Big data has become one of the most notorious buzz words of the past 20 years. We are living in an era where the internet-centric compute and data storage platforms are making their way into traditional corporations.
For any corporate employee—within IT or any line of business, in any department, and at any level from front-line worker to CxO—the most important thing to understand about big data is where it came from and how it applies to any company’s operations to produce value.
The Short History of Big Data - Big Data 101
While some big data history articles capture key scientific articles in big data history or capture a large number of big data milestones in a long-term, interactive format, the history below cites the most relevant and recent trends that have brought big data to corporations across the globe and helped them monetize it.

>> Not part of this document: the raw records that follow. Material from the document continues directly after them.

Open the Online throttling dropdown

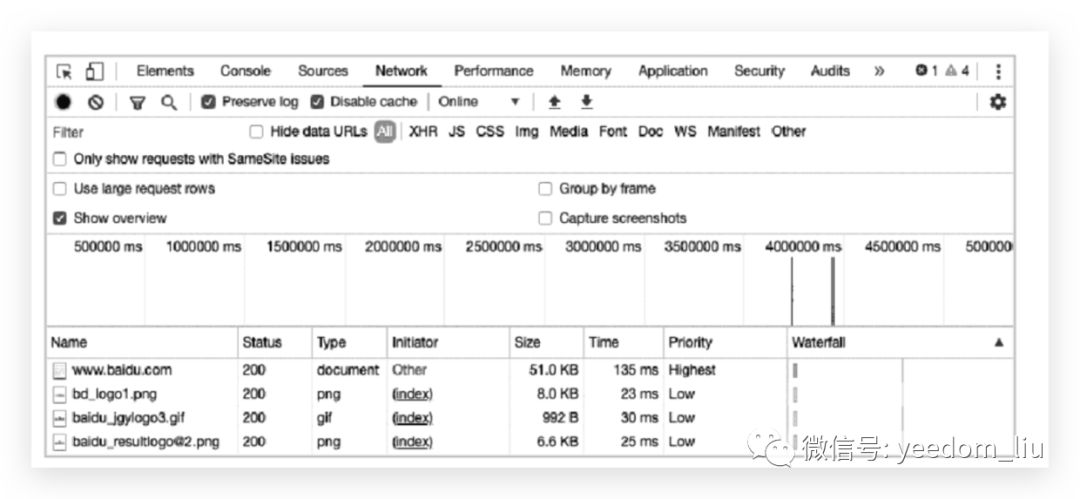[479, 102]
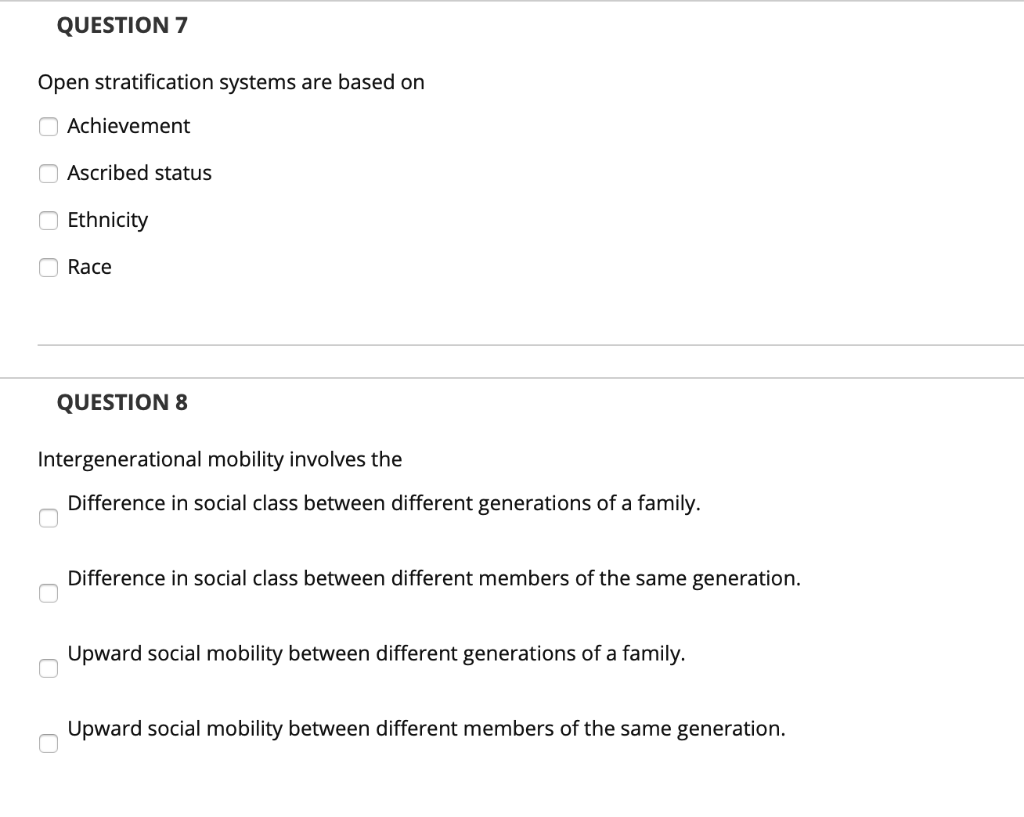Click the Achievement answer label text

click(x=128, y=126)
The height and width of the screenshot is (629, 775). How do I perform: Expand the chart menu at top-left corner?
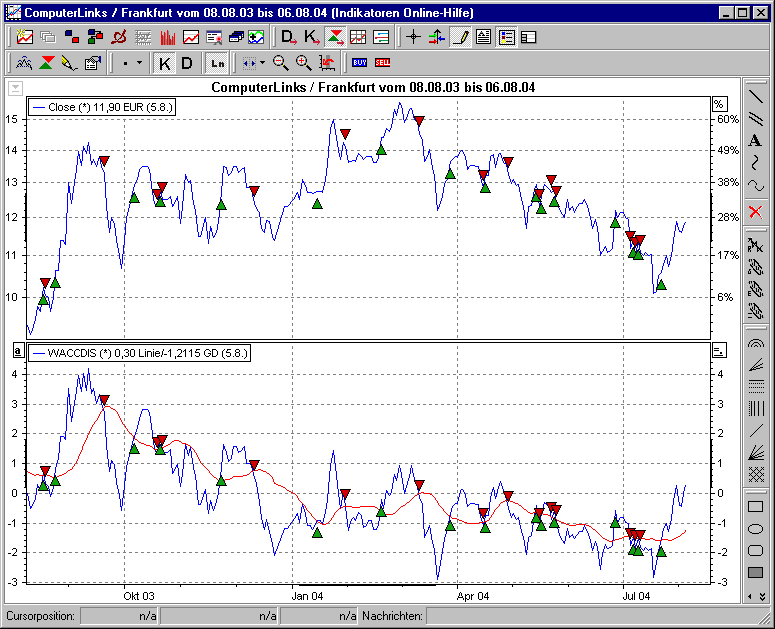click(x=15, y=88)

Big data really began to show up when the internet first became popular along with search engines. In the mid 1990s, companies like Excite, Yahoo!, and Lycos developed web crawlers to index all the websites and web pages on the World Wide Web so that someone could type in a search term and get a list of relevant webpages. These capabilities had to deal with a quantity of data that had never really been addressed before, except in scientific circles.
Back then, big data was about capturing and crunching web page content and transforming it into search applications. Algorithms would parse billions of web pages with raw text, track the pages, count link relationships, determine and store key words, and ultimately score each page based on a match to certain search terms along with the ability to bid on advertising for those key words. Essentially, search engines had to consume the data in a wide variety of unstructured formats, and make sense of it in a more structured way.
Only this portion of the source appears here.